The ‘Protecting Rohingya Refugees in Asia’ project brings together the Danish Refugee Council, the Asia Displacement Solutions Platform, the Mixed Migration Centre, Jesuit Refugee Service (JRS) Indonesia, HOST International, and the Geutanyoë Foundation to enhance regional protection responses in support of Rohingya refugees. Through support from the European Civil Protection and Humanitarian Aid Operations (ECHO), the project aims to identify and address the protection risks and needs of Rohingya refugees in Southeast Asia with a particular focus on Thailand, Malaysia, and Indonesia. It combines evidence-based research with programmatic and advocacy expertise to allow project partners, through their comparative advantages, to explore and advocate through new paths to support Rohingya refugees and the communities hosting them.
The first research project under the project is entitled ‘Refugee protection, human smuggling, and trafficking in Bangladesh and Southeast Asia‘. The report critically assesses the risks and needs of Rohingya refugees in Bangladesh and Southeast Asia across three thematic domains: protection, human trafficking, and human smuggling. The research draws from three national contexts: Thailand, Malaysia, and Indonesia.
The research presented 26 findings. Through close consultations between the research team and PRRiA project partners, these findings informed the development of a series of conclusions and recommendations. The primary conclusions are:
Conclusion 1: Smuggling networks enable Rohingya to leave deteriorating living conditions in Myanmar and Bangladesh and seek access to social services and economic opportunities in host countries.
Conclusion 2: An important catalyst in the adoption and architecture of national protection policies are the ASEAN Declaration on the Rights of Children in the Context of Migration, the ASEAN Convention Against Trafficking in Persons, and respective Plans of Action.
Conclusion 3: National governments have the responsibility to address protection needs by establishing clarity between smuggling and trafficking including through stronger policies with consistent messaging, implementation, and enforcement.
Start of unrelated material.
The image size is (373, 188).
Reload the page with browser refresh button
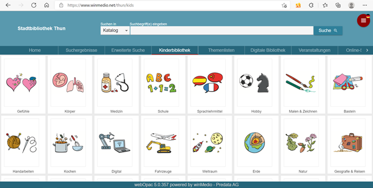click(x=34, y=6)
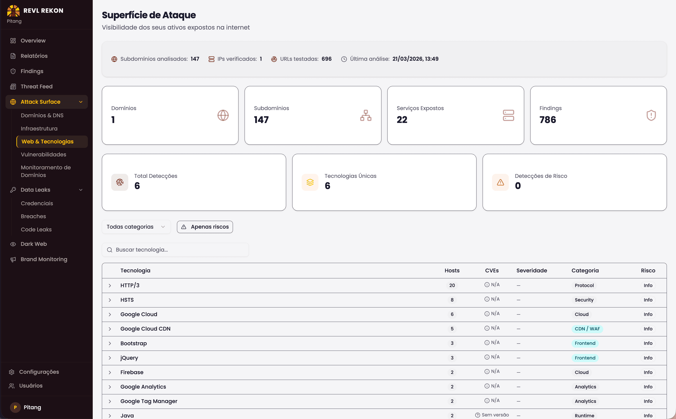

Conclusion 4: Civil society actors and stakeholders are limited in advocating for change in national governments due to power imbalances in partnerships, barriers to resources, and lack of political will.
Conclusion 5: The lack of national rights that recognise and safeguard refugee status is a fundamental barrier to protection in Thailand and Malaysia. Across the region, national governments must continue to address restrictions on work for refugees and access to basic services.